» **Task data**
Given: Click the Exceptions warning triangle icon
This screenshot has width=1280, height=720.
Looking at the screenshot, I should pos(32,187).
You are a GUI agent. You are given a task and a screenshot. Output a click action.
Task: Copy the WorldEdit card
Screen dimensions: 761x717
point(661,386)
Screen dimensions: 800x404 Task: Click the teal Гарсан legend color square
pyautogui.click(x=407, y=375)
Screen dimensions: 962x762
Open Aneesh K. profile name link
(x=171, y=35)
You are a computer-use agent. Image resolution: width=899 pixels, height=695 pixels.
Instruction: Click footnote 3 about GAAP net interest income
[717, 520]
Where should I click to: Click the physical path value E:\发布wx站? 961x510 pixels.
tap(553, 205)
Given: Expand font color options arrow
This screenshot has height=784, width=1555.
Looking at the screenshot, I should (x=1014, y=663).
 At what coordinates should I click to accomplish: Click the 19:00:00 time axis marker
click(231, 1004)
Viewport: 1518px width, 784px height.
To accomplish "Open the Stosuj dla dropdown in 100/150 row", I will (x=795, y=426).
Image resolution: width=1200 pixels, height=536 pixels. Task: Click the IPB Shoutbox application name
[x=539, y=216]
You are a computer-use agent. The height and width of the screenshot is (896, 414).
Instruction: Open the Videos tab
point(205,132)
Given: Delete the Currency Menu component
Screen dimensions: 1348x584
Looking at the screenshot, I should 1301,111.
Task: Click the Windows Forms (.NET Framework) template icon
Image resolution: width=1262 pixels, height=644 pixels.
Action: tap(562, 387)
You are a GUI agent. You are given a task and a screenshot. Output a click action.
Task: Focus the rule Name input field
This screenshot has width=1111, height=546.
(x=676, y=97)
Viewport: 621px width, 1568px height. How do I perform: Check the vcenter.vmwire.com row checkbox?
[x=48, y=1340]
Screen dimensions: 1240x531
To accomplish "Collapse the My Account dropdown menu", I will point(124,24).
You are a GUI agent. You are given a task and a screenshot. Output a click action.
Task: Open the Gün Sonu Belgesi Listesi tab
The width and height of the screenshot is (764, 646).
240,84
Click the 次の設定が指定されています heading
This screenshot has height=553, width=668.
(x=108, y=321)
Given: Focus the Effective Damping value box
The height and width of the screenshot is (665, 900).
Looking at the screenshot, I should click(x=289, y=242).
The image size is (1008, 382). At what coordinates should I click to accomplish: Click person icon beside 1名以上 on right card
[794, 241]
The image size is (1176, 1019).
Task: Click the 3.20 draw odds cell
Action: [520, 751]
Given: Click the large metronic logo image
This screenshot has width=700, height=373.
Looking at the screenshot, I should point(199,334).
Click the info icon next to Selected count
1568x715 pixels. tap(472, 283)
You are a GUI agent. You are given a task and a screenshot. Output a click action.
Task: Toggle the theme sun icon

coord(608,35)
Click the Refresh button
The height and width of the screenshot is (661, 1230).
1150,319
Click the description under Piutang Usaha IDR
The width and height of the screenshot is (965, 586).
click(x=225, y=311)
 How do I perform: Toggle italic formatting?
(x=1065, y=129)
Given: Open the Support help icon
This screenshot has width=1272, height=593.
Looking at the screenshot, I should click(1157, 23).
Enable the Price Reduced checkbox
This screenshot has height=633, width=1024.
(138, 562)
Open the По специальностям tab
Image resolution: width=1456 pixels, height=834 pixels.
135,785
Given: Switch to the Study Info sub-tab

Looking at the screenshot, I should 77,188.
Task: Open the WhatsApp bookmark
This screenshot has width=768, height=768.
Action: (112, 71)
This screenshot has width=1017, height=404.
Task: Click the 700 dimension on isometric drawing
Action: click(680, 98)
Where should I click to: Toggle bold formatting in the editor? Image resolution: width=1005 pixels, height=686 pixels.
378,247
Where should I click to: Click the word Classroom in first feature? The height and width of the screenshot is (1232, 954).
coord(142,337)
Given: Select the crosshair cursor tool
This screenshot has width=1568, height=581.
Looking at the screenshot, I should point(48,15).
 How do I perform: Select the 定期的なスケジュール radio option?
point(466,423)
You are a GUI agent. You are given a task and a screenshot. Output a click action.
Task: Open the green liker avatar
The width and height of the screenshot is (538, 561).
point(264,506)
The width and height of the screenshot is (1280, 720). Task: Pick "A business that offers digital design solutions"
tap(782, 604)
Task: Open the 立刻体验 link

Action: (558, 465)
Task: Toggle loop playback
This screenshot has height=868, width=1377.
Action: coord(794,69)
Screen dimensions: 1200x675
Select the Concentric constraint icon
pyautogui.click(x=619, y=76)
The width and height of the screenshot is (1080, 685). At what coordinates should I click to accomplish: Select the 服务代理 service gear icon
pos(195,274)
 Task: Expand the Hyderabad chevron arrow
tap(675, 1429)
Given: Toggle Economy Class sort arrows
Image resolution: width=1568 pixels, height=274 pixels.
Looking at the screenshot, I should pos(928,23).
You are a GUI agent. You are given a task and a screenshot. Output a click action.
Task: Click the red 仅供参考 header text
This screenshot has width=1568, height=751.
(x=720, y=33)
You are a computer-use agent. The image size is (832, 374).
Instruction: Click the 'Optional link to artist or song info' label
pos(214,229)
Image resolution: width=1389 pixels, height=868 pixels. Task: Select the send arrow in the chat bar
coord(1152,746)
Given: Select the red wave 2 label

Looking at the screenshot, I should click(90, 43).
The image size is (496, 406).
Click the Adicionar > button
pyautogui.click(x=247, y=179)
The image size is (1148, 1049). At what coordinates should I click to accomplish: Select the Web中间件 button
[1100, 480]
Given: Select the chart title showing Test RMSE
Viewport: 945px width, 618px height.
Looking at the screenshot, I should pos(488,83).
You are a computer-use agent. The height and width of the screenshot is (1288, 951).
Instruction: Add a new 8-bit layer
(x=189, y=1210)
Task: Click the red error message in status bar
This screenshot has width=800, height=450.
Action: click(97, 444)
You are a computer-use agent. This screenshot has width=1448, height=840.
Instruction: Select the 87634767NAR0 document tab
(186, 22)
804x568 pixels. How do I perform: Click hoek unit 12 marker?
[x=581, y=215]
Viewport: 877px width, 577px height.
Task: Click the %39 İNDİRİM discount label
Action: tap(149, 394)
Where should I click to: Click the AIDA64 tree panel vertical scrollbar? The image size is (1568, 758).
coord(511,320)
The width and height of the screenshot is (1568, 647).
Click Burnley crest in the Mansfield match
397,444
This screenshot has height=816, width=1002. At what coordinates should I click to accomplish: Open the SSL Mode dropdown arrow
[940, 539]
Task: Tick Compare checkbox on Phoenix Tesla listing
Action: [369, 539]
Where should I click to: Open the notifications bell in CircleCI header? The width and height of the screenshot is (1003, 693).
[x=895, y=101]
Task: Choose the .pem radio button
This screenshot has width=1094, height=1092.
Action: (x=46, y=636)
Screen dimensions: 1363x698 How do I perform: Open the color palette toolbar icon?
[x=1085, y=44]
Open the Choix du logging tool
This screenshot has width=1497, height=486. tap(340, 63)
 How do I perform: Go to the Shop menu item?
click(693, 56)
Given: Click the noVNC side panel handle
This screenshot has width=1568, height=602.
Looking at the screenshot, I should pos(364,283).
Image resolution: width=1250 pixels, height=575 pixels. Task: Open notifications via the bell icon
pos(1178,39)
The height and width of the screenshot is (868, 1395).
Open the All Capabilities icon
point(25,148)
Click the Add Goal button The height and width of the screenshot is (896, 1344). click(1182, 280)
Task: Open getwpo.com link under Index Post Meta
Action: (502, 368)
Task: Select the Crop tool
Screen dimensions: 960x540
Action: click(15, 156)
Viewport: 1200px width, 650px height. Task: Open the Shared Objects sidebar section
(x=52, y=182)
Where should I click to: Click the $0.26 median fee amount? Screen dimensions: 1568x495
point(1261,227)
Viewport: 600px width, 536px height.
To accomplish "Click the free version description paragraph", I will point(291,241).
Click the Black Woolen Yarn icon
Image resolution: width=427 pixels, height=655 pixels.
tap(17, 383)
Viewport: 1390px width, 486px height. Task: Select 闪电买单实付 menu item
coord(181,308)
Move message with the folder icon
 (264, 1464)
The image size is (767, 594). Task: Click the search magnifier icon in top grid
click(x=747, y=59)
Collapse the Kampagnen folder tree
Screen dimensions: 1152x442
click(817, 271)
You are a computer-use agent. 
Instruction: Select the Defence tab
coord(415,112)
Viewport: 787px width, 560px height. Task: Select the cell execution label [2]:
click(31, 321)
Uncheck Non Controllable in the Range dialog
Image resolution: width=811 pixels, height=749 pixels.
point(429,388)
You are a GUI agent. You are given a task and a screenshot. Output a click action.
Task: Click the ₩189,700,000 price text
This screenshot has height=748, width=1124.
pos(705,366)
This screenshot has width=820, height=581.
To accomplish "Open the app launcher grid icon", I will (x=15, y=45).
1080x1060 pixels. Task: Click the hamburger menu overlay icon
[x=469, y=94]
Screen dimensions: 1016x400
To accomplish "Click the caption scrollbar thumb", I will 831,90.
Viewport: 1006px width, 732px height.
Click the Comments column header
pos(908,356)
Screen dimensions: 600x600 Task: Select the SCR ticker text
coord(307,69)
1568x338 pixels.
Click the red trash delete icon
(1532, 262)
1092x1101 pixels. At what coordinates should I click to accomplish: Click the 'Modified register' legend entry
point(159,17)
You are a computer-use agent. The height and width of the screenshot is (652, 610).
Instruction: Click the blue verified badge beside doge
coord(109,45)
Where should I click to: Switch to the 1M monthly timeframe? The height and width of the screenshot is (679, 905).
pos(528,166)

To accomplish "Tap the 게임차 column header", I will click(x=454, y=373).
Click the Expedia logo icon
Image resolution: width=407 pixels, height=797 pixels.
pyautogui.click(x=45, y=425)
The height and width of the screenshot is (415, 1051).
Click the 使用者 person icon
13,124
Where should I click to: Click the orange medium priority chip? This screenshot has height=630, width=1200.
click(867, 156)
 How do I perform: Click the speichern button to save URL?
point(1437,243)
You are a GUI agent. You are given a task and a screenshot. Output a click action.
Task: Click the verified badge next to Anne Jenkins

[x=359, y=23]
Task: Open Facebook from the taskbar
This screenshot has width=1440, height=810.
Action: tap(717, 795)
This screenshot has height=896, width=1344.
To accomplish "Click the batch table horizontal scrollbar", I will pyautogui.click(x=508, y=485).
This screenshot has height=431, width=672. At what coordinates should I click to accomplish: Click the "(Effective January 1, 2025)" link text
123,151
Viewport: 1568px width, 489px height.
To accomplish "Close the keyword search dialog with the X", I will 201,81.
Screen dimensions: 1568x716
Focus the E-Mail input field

» **Task statement**
If a line above holds the string "input", return it as it stands.

» **Result for this task**
Task: Focus the rule Name input field
Focus the E-Mail input field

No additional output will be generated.